## Your assignment
The line containing "Viewport: 800px width, 450px" marks the start; return it and every line after it in the listing below, exactly, through the last.

[Opening Data extracts section]

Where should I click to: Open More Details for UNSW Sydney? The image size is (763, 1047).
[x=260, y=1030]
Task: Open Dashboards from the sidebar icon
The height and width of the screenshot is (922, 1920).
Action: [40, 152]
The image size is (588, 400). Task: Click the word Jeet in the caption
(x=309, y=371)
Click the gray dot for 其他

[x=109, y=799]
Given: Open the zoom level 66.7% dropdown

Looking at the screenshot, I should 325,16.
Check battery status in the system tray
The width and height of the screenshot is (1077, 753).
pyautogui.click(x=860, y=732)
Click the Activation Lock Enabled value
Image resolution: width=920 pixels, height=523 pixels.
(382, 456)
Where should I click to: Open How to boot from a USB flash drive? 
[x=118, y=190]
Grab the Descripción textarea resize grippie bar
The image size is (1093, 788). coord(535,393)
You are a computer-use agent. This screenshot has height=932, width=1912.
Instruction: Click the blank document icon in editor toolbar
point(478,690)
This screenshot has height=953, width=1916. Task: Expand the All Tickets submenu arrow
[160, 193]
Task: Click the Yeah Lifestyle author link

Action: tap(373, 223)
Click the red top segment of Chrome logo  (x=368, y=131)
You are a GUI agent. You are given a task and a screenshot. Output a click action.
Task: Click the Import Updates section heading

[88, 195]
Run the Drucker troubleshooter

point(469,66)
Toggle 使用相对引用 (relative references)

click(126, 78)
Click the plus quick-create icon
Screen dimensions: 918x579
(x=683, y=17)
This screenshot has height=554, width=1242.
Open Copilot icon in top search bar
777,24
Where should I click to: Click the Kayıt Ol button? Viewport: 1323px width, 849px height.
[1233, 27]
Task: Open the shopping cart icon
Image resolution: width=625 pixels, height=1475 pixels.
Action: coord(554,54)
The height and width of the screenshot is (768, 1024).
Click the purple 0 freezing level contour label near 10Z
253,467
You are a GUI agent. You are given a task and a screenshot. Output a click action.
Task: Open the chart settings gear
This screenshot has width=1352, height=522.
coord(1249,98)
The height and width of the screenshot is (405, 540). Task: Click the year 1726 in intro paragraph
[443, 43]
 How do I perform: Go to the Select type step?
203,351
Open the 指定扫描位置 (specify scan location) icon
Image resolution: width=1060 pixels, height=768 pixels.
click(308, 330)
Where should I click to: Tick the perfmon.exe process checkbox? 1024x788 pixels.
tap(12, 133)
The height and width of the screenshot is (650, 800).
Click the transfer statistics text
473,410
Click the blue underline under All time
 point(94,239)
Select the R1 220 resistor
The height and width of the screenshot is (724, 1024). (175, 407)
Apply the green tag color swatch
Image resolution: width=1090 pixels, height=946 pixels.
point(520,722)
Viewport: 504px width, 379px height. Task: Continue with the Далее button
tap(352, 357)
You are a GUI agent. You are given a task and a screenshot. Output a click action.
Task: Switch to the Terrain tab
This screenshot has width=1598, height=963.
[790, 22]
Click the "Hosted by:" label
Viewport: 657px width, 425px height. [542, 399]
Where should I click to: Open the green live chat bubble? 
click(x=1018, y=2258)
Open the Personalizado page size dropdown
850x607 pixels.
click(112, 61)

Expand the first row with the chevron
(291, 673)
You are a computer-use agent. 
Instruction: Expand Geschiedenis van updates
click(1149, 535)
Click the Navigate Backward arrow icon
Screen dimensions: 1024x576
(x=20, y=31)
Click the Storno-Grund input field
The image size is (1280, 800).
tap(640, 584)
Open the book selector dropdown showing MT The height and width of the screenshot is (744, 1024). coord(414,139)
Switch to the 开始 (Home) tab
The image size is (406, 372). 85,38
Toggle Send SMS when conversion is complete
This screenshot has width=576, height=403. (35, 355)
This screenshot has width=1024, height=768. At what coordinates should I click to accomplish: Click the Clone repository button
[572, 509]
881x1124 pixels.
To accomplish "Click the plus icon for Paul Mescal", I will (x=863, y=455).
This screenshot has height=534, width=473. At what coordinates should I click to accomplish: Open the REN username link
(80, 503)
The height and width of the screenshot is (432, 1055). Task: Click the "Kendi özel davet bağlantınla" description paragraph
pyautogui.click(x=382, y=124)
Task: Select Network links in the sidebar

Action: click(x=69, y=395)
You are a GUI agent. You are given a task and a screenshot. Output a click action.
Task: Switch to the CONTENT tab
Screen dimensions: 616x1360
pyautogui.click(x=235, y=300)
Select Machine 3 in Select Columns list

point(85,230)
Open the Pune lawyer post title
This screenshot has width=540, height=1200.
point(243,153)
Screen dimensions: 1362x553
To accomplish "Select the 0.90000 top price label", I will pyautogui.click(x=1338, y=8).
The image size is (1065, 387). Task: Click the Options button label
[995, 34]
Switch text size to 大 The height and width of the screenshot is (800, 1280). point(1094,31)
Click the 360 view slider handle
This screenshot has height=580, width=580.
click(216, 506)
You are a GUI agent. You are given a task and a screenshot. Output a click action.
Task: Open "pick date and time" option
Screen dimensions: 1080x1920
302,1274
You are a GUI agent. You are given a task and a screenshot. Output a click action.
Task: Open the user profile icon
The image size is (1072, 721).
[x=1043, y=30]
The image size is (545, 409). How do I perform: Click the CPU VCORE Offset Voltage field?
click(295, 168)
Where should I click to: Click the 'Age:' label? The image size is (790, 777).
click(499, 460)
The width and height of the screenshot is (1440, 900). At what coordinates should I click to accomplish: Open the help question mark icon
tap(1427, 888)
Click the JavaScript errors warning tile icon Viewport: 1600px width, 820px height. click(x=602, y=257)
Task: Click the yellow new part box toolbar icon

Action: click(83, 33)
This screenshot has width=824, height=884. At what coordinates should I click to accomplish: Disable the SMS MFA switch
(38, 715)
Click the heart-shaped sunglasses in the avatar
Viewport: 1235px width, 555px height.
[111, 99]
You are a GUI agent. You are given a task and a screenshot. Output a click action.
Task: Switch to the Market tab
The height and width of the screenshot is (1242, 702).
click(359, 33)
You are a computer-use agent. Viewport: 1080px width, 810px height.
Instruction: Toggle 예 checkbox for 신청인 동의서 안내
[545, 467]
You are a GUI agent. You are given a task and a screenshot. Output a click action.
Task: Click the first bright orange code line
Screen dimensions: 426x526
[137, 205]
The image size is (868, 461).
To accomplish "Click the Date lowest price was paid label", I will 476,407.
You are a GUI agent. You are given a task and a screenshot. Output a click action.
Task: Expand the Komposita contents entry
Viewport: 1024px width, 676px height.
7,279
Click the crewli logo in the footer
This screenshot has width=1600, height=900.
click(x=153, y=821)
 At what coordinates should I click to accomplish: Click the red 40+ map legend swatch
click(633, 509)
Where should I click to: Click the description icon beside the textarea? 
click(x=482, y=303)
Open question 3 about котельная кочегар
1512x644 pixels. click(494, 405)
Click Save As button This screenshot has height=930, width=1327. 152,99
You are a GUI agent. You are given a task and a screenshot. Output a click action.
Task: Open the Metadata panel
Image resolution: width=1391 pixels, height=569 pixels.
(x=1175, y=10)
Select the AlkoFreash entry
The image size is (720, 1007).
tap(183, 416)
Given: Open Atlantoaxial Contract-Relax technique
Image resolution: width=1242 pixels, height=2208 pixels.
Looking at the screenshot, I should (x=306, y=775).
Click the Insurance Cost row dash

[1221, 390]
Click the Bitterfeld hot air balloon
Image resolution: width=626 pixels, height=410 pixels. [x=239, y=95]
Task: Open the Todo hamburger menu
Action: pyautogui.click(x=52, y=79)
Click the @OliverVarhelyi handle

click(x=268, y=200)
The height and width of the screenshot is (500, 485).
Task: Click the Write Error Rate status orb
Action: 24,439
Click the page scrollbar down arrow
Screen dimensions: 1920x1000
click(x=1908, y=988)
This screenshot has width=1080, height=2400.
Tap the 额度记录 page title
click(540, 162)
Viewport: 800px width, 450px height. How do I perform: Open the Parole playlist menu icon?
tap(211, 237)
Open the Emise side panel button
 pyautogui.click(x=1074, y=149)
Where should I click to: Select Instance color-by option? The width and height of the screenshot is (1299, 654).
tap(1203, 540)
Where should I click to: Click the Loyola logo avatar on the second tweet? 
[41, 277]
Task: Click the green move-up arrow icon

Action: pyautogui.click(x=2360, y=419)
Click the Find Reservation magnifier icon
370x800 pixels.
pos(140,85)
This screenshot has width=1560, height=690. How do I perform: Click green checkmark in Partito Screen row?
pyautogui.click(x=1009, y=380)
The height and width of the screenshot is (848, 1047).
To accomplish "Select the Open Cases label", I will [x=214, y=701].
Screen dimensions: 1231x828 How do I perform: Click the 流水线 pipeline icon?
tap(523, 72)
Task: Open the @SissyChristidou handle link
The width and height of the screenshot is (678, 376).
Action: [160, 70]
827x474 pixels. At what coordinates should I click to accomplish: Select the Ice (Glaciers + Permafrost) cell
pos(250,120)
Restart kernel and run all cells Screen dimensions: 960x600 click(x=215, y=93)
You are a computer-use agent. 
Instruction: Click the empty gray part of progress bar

[Closing Data extracts section]

## Answer section
Viewport: 800px width, 450px height. How do I perform: Open the Parole playlist menu icon?
tap(211, 237)
Open the Emise side panel button
 pyautogui.click(x=1074, y=149)
Where should I click to: Select Instance color-by option? The width and height of the screenshot is (1299, 654).
tap(1203, 540)
Where should I click to: Click the Loyola logo avatar on the second tweet? 
[41, 277]
Task: Click the green move-up arrow icon

Action: pyautogui.click(x=2360, y=419)
Click the Find Reservation magnifier icon
370x800 pixels.
pos(140,85)
This screenshot has width=1560, height=690. How do I perform: Click green checkmark in Partito Screen row?
pyautogui.click(x=1009, y=380)
The height and width of the screenshot is (848, 1047).
To accomplish "Select the Open Cases label", I will [x=214, y=701].
Screen dimensions: 1231x828 How do I perform: Click the 流水线 pipeline icon?
tap(523, 72)
Task: Open the @SissyChristidou handle link
The width and height of the screenshot is (678, 376).
Action: [160, 70]
827x474 pixels. At what coordinates should I click to accomplish: Select the Ice (Glaciers + Permafrost) cell
pos(250,120)
Restart kernel and run all cells Screen dimensions: 960x600 click(x=215, y=93)
You are a computer-use agent. 
Instruction: Click the empty gray part of progress bar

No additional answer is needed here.